DATA SECTION
*** Block opens ***
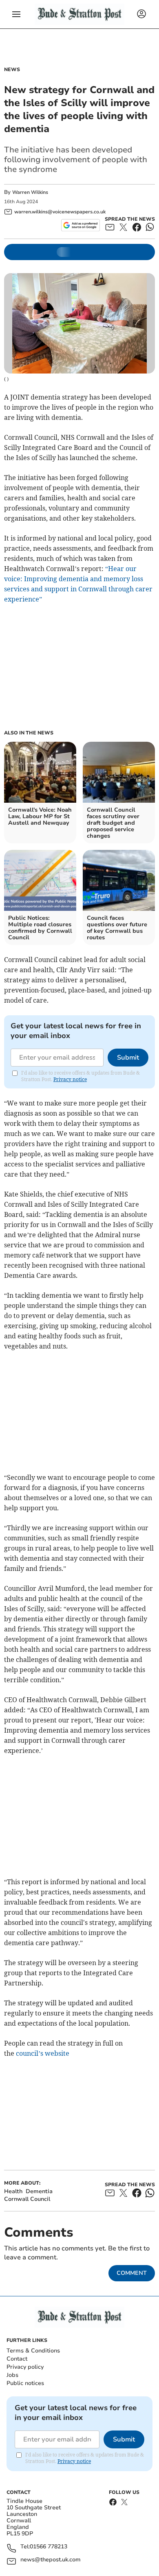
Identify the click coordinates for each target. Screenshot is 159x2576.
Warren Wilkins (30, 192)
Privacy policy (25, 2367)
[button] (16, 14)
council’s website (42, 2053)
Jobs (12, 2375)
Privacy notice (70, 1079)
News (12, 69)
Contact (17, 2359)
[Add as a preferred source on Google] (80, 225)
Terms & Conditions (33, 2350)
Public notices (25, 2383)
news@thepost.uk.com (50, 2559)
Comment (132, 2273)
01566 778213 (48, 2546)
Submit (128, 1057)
*** Block closes ***
*** Block opens ***
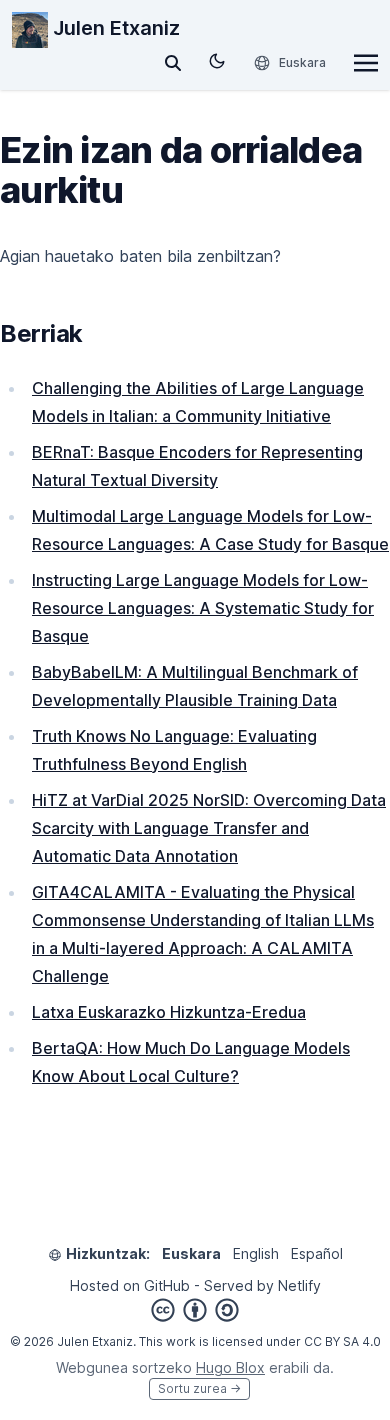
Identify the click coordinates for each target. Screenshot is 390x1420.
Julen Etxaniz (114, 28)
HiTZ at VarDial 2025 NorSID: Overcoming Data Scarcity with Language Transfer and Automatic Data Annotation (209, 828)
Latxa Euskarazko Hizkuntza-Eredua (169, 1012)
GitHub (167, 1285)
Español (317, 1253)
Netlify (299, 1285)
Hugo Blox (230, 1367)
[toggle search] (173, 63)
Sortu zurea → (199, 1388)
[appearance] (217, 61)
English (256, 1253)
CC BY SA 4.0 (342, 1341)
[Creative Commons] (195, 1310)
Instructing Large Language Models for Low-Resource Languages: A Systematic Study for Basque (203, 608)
*** Block closes ***
*** Block opens ***
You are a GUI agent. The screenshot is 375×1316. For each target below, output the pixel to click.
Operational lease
*** Block closes ***
ASSIGNMENT
Of the lines above, extract only those from the line with "[Creative Commons] (195, 1310)" to the line with "Instructing Large Language", both included, exactly as written.

REPLY TO THE EXERCISE
[Creative Commons] (195, 1310)
Instructing Large Language Models for Low-Resource Languages: A Systematic Study for Basque (203, 608)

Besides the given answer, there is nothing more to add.